The O’s took back one of those runs in the 7th inning on a sac fly by Alexi Casilla, then two more in the 8th on home runs by Nick Markakis and Adam Jones to make the score 8-6. Immediately following the home run, Pat Tabler’s first comment was “Morrow’s still under 100 pitches.” After Jones’s home run, Tabler said “he’s still in line for the W.” Incredible. If that doesn’t illustrate old school thinking about pitcher wins and losses, I don’t know what does. Morrow’s line for the game was 7+ IP, 10 H, 6 R, 6 ER, 1 BB, 5 SO. In other words he pitched marginally better than the O’s pitchers, who pitched very poorly. The O’s had 7 extra base hits in the game. Morrow wasn’t fooling anybody except, perhaps, Matt Wieters.
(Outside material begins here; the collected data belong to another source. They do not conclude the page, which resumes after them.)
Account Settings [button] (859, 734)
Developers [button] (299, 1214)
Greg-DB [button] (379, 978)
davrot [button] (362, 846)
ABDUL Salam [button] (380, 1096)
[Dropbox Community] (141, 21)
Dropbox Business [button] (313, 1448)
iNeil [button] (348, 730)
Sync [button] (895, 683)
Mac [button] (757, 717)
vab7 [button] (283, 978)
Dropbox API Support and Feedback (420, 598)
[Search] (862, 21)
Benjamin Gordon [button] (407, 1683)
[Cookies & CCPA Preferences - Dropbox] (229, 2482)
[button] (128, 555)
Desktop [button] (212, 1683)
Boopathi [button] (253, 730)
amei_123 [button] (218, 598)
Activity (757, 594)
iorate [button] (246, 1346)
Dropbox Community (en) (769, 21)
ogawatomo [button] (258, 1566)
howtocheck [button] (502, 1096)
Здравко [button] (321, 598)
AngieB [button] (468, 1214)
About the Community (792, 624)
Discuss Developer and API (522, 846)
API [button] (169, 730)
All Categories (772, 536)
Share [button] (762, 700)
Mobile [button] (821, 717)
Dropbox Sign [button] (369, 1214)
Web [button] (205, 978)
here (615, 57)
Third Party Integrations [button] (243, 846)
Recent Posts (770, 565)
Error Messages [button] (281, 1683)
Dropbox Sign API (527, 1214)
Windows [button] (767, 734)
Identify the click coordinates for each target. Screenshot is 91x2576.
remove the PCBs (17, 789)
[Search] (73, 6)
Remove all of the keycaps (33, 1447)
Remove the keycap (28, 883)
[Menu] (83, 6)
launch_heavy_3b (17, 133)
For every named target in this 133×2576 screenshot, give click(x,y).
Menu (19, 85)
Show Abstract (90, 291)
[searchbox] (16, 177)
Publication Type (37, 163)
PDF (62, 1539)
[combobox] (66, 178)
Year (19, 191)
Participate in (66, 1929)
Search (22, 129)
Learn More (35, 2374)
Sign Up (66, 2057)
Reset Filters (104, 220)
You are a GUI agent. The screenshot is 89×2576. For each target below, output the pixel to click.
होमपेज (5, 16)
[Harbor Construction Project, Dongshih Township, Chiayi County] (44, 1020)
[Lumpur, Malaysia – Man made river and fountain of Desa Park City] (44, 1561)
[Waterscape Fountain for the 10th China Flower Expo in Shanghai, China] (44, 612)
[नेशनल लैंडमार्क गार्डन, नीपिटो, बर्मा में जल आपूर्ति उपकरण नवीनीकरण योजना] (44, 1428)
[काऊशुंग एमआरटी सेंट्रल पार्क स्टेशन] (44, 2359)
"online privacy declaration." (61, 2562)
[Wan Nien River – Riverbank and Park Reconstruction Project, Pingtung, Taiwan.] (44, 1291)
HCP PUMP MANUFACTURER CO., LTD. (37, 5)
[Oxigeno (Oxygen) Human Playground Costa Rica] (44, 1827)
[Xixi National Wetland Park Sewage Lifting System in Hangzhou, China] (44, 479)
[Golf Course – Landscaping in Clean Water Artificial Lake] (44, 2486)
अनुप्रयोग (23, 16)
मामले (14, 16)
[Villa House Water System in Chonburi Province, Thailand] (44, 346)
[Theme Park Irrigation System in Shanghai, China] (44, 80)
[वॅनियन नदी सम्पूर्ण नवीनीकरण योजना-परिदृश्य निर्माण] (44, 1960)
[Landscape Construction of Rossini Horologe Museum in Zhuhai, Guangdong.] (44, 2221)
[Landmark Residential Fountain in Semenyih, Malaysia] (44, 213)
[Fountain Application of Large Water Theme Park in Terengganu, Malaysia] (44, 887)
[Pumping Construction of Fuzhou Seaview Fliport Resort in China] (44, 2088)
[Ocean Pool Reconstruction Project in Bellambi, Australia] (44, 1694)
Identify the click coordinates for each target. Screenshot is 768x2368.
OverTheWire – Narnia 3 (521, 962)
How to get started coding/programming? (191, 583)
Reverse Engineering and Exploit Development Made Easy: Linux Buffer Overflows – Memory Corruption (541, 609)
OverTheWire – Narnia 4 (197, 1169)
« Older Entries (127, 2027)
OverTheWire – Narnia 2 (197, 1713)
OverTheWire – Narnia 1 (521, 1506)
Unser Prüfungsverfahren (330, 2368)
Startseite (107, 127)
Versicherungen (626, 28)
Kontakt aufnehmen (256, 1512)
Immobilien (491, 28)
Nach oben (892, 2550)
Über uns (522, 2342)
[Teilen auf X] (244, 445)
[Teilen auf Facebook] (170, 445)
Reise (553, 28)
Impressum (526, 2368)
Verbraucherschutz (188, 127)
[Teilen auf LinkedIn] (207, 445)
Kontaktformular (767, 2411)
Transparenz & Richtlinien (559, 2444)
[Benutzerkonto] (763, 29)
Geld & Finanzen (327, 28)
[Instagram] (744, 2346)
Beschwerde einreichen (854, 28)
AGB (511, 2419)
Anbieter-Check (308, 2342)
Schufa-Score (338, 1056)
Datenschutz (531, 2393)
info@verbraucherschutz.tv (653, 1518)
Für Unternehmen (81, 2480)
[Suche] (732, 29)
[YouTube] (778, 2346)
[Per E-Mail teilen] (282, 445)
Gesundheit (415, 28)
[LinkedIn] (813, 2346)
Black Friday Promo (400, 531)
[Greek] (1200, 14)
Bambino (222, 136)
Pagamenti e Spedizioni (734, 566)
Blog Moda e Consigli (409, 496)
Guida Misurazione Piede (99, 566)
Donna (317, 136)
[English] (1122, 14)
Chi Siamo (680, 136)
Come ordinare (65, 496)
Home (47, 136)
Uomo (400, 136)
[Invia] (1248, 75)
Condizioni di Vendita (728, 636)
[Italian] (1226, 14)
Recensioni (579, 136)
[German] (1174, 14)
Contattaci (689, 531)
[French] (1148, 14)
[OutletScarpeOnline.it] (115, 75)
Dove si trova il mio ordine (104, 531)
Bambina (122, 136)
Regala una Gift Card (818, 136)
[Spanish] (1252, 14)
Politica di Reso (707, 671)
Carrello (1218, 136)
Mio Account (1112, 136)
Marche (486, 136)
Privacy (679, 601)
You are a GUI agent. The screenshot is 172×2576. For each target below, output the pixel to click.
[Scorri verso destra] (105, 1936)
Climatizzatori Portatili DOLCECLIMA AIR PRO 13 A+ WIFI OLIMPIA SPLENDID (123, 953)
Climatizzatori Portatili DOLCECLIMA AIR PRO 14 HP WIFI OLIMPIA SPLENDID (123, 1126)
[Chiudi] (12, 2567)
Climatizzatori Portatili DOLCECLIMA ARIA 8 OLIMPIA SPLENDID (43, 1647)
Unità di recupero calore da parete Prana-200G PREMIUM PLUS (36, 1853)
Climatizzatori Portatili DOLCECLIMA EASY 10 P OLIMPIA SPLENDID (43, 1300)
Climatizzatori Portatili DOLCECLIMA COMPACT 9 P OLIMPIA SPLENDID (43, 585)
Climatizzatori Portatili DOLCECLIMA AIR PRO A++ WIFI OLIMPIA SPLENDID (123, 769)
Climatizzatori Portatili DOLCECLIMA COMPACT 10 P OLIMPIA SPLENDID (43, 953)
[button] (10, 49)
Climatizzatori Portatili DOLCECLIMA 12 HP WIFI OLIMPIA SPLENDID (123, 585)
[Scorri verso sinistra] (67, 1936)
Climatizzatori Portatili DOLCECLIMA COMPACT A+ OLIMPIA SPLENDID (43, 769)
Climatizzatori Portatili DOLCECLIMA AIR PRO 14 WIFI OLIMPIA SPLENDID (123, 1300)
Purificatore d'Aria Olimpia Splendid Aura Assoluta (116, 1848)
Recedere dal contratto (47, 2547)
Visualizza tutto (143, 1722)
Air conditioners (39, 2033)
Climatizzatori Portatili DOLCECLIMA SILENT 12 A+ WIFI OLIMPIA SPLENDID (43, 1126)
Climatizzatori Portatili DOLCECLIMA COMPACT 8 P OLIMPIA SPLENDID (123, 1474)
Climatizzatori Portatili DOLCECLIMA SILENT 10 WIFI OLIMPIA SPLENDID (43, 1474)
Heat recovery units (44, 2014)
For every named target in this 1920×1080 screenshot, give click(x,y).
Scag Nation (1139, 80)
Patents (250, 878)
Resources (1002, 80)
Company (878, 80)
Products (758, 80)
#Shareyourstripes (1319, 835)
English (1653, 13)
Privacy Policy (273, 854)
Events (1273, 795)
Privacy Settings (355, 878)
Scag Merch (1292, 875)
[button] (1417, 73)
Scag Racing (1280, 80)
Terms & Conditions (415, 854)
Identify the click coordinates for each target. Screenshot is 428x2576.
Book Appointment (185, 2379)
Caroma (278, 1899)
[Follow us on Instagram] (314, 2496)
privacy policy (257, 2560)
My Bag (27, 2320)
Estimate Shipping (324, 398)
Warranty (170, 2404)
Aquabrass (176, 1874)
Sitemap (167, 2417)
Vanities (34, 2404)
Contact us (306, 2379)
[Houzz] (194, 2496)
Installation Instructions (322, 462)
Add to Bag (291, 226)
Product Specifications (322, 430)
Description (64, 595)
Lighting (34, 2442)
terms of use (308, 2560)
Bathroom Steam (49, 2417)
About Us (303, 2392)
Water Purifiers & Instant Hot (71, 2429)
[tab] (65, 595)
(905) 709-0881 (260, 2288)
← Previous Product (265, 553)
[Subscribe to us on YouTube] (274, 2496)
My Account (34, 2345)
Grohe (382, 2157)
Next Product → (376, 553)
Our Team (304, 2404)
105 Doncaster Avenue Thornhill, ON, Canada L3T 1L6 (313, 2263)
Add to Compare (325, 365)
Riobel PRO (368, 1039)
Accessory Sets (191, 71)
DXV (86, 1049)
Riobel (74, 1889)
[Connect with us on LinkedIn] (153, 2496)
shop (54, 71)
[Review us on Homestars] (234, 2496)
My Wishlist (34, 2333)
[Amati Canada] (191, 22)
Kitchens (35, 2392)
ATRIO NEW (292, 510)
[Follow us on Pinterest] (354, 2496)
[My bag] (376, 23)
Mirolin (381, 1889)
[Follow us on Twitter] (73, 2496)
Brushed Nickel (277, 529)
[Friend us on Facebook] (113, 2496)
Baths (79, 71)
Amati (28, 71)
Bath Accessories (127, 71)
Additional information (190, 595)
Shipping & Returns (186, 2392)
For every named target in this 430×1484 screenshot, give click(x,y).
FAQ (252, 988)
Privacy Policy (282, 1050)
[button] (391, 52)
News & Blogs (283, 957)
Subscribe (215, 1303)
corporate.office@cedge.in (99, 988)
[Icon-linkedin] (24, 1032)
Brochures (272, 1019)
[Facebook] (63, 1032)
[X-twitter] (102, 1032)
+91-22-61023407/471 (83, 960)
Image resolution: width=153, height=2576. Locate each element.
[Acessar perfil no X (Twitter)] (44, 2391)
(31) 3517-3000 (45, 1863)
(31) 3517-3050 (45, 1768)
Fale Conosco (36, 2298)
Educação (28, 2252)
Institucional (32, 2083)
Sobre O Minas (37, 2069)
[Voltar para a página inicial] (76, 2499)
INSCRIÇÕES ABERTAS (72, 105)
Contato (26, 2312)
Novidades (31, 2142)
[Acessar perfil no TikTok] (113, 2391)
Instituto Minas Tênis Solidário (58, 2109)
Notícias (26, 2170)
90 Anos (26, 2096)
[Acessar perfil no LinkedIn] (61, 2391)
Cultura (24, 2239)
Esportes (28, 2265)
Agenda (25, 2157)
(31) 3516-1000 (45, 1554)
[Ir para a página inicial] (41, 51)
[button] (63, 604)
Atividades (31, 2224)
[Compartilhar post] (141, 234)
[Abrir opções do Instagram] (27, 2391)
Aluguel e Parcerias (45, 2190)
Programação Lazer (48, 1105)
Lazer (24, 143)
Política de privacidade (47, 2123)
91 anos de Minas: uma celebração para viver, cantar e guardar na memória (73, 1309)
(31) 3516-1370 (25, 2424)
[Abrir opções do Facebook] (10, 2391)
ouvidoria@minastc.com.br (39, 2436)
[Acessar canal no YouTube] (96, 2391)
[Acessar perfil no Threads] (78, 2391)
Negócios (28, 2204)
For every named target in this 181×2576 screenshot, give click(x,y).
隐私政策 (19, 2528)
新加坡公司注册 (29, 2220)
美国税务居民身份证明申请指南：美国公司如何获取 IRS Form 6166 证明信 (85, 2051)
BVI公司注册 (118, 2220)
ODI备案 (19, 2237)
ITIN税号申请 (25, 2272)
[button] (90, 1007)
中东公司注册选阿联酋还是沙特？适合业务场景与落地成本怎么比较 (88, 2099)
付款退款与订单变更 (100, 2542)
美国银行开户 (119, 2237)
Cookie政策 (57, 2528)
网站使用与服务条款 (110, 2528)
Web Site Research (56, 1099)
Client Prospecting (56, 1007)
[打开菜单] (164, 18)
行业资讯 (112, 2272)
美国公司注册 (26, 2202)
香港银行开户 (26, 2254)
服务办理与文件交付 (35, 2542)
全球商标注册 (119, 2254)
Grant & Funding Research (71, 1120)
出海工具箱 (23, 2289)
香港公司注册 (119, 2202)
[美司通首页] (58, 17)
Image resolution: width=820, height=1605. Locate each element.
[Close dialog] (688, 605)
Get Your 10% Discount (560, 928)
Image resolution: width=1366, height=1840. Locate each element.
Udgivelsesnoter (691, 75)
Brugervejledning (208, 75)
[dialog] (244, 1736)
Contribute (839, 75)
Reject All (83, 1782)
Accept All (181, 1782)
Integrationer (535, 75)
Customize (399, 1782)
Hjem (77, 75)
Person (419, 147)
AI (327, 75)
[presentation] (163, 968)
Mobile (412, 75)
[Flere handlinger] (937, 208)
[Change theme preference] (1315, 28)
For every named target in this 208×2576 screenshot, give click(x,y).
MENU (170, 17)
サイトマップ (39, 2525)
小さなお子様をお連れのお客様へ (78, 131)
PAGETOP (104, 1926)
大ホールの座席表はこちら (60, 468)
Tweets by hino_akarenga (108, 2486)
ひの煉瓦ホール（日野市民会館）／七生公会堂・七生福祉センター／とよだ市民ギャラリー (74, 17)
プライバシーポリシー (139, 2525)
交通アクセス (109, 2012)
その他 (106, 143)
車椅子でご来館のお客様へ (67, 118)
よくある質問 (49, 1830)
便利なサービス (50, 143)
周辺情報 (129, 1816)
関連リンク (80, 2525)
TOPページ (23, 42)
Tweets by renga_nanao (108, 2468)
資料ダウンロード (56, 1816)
The bottom of the 8th was interesting. Anthony Gose singled on a 3-2 pitch from lefty TJ McFarland. Bautista hit a sharp grounder to sure-handed JJ Hardy at SS, who bobbled it. Then Wieters misplayed a pitch to Edwin for a passed ball, allowing the runners to advance. On the throw to 2nd, Gose ran home and Casilla’s throw was high, allowing Gose to slide under/around Wieters’ tag. Bautista advanced to third. DeRosa pinch hit for Lind and walked. JP Arencibia’s sac fly was the first out of the inning. Lawrie singled, scoring a run. Colby’s sac fly was the second out. Casilla almost made a brilliant play on Bonifacio’s humpback liner into shallow center but it scored a run, too. Munenori Kawasaki then grounded out to Chris Davis at first to end the inning. If I watched this game, having just returned from a three-year stint at the end of the world, I would have thought that the O’s were the same team that they were since 1998. They haven’t played this poorly in ages.
Brad Lincoln came in for mop-up duty and for the first time this year, he didn’t walk anyone. Brandon Morrow’s poor start was accommodated by an orgy of offense, as the Jays tied their season high for runs. Importantly, the Jays beat a team in their division that is, (1) ahead of them, and (2) struggling lately. The Jays are capitalizing on situations in the game, as well as the larger situations in the AL East. This was yet another good win.